Given her history of frequent recurrences and reluctance for further surgery, participants agreed that chemoablation would be a reasonable alternative.

Surveillance and maintenance patterns

Follow-up schedules varied slightly among panelists but generally included 3-month cystoscopy after treatment, then 6-month intervals, eventually moving to annual exams if disease-free. Some shorten intervals after initiating a new therapy to confirm durability.

Maintenance therapy remains individualized. Although most clinicians avoid long-term maintenance for low-grade disease, some use periodic gemcitabine instillations if early recurrences occur.

Case 3: Recurrence timing and clinical judgment

The final case—a patient on anticoagulation with recurrence 1 year after gemcitabine—prompted discussion about defining “early” versus “late” recurrence.

• Recurrence within 6 months: early failure → consider switching agent (e.g., UGN-102).

• Recurrence at 12 months: acceptable durability → reinduction reasonable.

Panelists agreed that management ultimately depends on clinical experience and patient context, not rigid timelines.
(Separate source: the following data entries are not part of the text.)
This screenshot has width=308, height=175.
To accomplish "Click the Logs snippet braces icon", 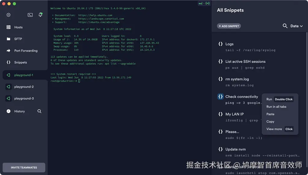I will click(220, 44).
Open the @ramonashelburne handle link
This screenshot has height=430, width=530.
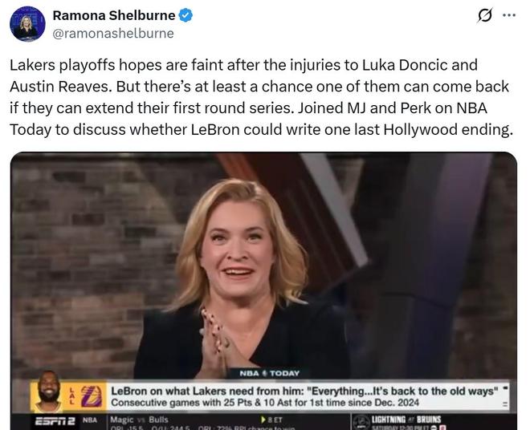click(113, 34)
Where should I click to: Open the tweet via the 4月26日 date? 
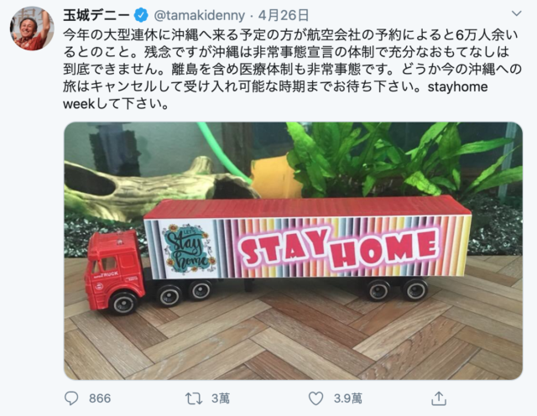click(x=284, y=15)
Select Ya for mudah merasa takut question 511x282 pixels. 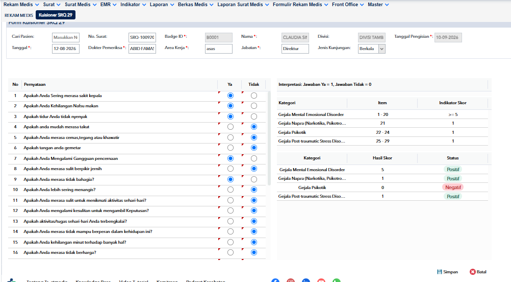231,127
Beyond the clinic: Expanding access and education

The session concluded with a broader discussion of how to support community urologists as bladder cancer therapy rapidly evolves. Participants highlighted several needs:

• improved education and training for office-based urologists

• regional centers of excellence for new therapies and clinical trials

• simplified decision tools and referral pathways.

“Bladder cancer care is becoming much more complex,” one urologist said. “Not every practice can offer every new therapy. We need collaborative networks, so patients everywhere have access.”

Conclusion

The New York City forum underscored the rapidly changing treatment landscape for low-grade, intermediate-risk NMIBC.

Although gemcitabine remains a mainstay, the approval of mitomycin for intravesical solution provides a practical chemoablative alternative for patients with recurrent, multifocal disease—especially those eager to avoid repeat surgery.

Panelists agreed that treatment success depends not only on efficacy but also on access, workflow, and patient experience. With multiple new agents in development and a growing focus on quality of life, urologists are entering a new era of personalized, guideline-informed care for NMIBC.